In Magence, Rashi learned from Rabbi Yaakov bar Yakar and
later in Worms from R"Y Halevi. After spending ten years away
learning, he returned to Troyes but maintained close
connections with his teachers, as he writes, "This is how I
understood it on my own and it appears correct but I have not
heard it explained thus. Later I found an old manuscript that
had been corrected, where it was written this way and I let
my teachers know and they approved (Arachin 12, beg.
Tzei).
He established his yeshiva, Yeshivas Gaon Yaakov, in Troyes
and thousands of talmidim flocked to study under him.

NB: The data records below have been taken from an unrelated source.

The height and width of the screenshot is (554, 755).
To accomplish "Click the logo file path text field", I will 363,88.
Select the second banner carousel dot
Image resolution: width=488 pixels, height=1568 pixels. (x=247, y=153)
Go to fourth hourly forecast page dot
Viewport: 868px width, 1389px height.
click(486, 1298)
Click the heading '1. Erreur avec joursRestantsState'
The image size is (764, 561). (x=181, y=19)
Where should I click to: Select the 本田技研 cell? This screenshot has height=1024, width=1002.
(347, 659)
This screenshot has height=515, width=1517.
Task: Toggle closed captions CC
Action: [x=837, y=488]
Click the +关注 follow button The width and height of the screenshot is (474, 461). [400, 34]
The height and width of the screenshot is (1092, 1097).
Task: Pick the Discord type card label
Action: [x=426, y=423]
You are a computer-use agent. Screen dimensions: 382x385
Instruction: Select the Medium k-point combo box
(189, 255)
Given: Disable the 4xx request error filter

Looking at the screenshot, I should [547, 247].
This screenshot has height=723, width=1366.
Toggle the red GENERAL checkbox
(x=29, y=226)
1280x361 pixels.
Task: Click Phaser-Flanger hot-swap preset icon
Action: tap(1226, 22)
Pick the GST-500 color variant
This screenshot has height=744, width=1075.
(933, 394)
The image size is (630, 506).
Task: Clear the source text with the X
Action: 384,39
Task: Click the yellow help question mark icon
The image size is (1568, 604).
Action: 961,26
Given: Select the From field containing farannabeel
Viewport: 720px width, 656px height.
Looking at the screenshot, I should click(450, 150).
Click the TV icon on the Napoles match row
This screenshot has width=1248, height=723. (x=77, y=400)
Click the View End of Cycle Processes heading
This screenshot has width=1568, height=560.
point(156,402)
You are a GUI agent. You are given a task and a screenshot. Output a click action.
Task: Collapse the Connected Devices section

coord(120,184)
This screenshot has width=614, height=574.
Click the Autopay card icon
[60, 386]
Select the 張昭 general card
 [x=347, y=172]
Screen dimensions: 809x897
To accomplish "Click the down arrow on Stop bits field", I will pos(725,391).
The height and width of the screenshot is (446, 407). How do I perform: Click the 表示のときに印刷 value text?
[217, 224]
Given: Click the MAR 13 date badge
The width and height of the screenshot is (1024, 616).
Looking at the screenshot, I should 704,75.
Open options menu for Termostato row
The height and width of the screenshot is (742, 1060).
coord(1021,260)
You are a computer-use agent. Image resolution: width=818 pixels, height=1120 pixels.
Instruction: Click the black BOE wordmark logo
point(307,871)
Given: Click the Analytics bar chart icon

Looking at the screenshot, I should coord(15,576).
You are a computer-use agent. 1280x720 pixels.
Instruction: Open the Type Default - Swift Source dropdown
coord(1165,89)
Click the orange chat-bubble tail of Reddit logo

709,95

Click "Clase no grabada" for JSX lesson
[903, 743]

The Crusades began during his lifetime, in 4856 (1096), and
he bitterly lamented the tragedies that they brought. He
wrote several piyutim, some of which are said in the
selichos for erev Rosh Hashonoh, for
example, Hashem . . . noro bo'elyonim.
He grew weaker in his last years and wrote his commentary to
Makkos with his remaining strength. On reaching the
word tahor on daf 19, his soul departed his
body, on Yom Chamishi, the twenty-ninth of Tammuz 4865
(1105). On Makkos 19 we find, "Rashi's body was pure
and his soul departed in purity. From here onwards is the
commentary of his disciple R"Y bar Nosson," who, as
mentioned, was his son-in-law.
In a manuscript of Rashi's commentary to the Chumash
the following is written. "Here was interred the Aron
Hakodesh, the holy of holies, the great teacher Rabbi
Shlomo zt'l, son of the holy Rabbi Yitzchok, of
France, who was taken from us on the twenty-ninth of Tammuz
[4]865. He was sixty- five years old when he was summoned to
the Heavenly Academy, leaving behind his spiritual heritage
and his talmidim.
Rashi had many talmidim. Among them were his son-in-
law RYVaN, Rabbi Yosef Tov-Ellem, Rabbi Yosef Kara, RYVA,
Rabbi Moshe ben Mochir, RaShBaM, Rabbi Simchah of Vitry and
others.
To this day, nine centuries later, Rashi remains the Teacher
of Klal Yisroel in the fullest sense of the term.